**EXTRAIT SOURCE:**

Ce commandant n'a pas répondu aux passagers qui lui disaient avoir peur pour leur sécurité.
L'avion a commencé à faire ses manoeuvres. Nous avons quitté le quai d'embarquement en marche arrière pour faire quelques mètres. Le commandant constatant que +/- une trentaine de personnes étaient debout a annoncé qu'il retournait à sa position de départ. Il a ajouté que les personnes contestataires seraient débarquées.
L'avion s'arrête. Par le hubelot, plusieurs véhicules de gendarmeries sont visibles. La porte arrière de l'avion s'ouvre. Près d'une quinzaine de personnes montent rapidement et commencent à hurler que le désordre est fini (entre gendarmes en uniforme, personnel au sol ou autre non identifiables par le port d'un badge ou d'une quelconque tenue). Entre-eux, les nouveaux arrivants parlent néérlandais.
Ces personnes sont guidées par un individu qui avait pris part au débat d'avant (cette personne avait débarqué car étant apparemment personnel au sol). Il a pointé du doigt deux passagers d'origines africaines qui s'étaient montrés déterminées dans leur prise de position. Aussitôt ce doigt pointé, les gendarmes sont tombés sur ces personnes avec une violente détermination aussi. Ils les ont attrapés à plusieurs, tirant leur vêtement, agrippant leur membres, emprisonnant leur tête, donnant des coups pour répondre aux tentatives de défenses des 2 africains. L'interventions des représentants de l'ordre et des autres ont été d'une violence grave. Plusieurs passagères ont commencé à pleurer, affolées et en quasi état de choc. Les 2 personnes sont plaquées au sol et menotées. On entend leur cris de douleur. On percoit aussi leur pleur : la honte de subir un tel traitement.
Deux y sont passés, les autres sont effrayés par tant de violence et d'agressivité, mais le nettoyage n'est pas fini. Guidé par une gendarme, d'autres se précipitent vers le milieu de l'appareil où une autre personne, la troisième, considérée comme contestataire, est tirée de force vers l'arrière de l'avion. De même que pour les 2 autres, son évacuation se fait sans ménagement : elle est poussée à reculon vers la sortie, le bras d'un gendrame autour de son coup de sorte que cet homme respire avec peine. Sa tête heurte violemment le rebord du compartiment à bagages.
Voilà "à qui le tour" entend-on.
On entend encore certaines femmes pleurer. Personnes ne bougent. On se rassier et on se sent mal. Mal d'avoir assister à une telle démonstration de violence gratuite, mal de ne pas avoir eu le courage ou la bétise d'intervenir en s'interposant devant des hommes en uniformes. Bousculé parce qu'il est difficile de comprendre que cette situation n'a pu se résoudre par un dialogue contruit et structuré. Et puis, pourquoi l'Etat rapatrie des personnes par vol civil, que penser, que resentir lorsqu'on voit des personnes les yeux bandés, les mains attachées et 6 gendarmes autour ???

**DONNÉES SOURCES:**

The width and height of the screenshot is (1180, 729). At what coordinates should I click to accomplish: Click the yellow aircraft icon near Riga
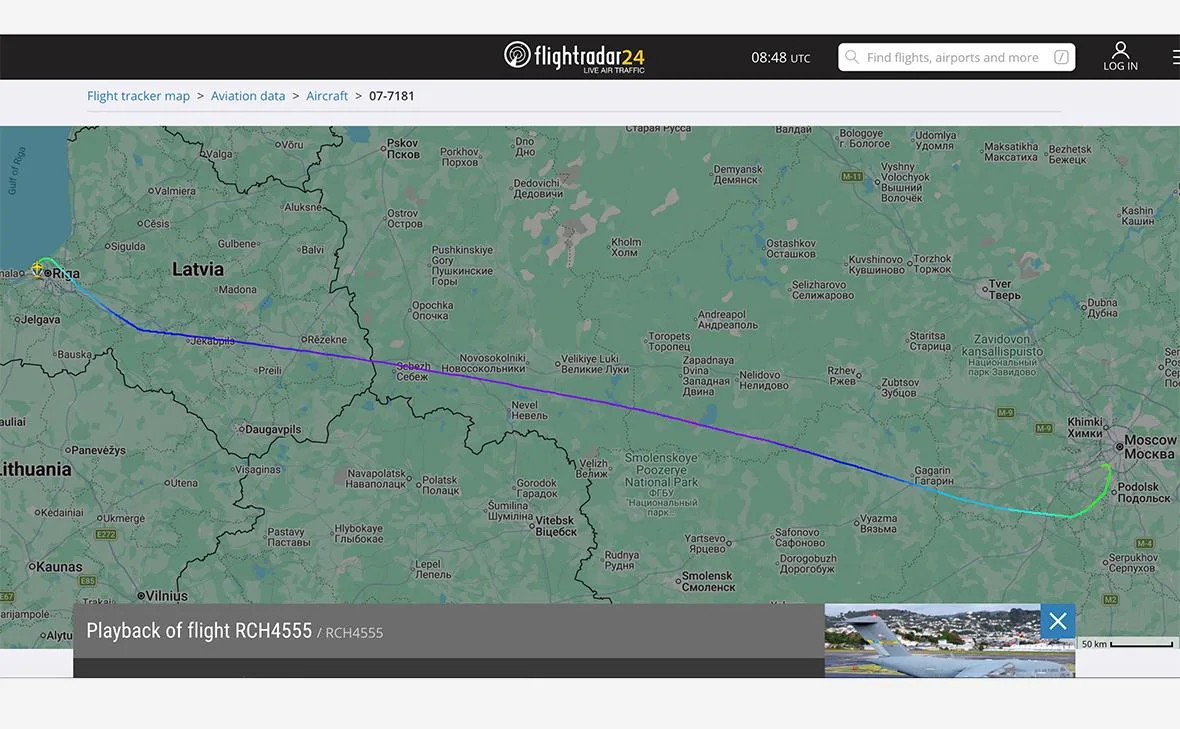click(37, 268)
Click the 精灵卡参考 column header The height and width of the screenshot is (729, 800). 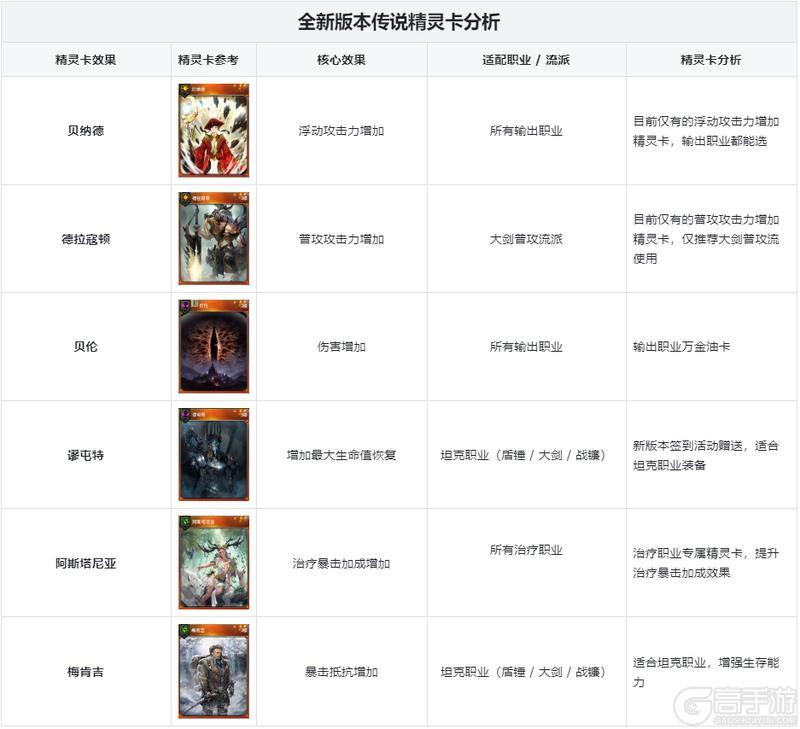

**TRAVAIL DEMANDÉ:**
Recopiez à l'identique tout le passage de l'extrait qui va de « Ce commandant n'a » jusqu'à « contestataires seraient débarquées. ». La liste n'est d'aucune utilité pour cet exercice.

**EXERCICE RÉALISÉ:**
Ce commandant n'a pas répondu aux passagers qui lui disaient avoir peur pour leur sécurité.
L'avion a commencé à faire ses manoeuvres. Nous avons quitté le quai d'embarquement en marche arrière pour faire quelques mètres. Le commandant constatant que +/- une trentaine de personnes étaient debout a annoncé qu'il retournait à sa position de départ. Il a ajouté que les personnes contestataires seraient débarquées.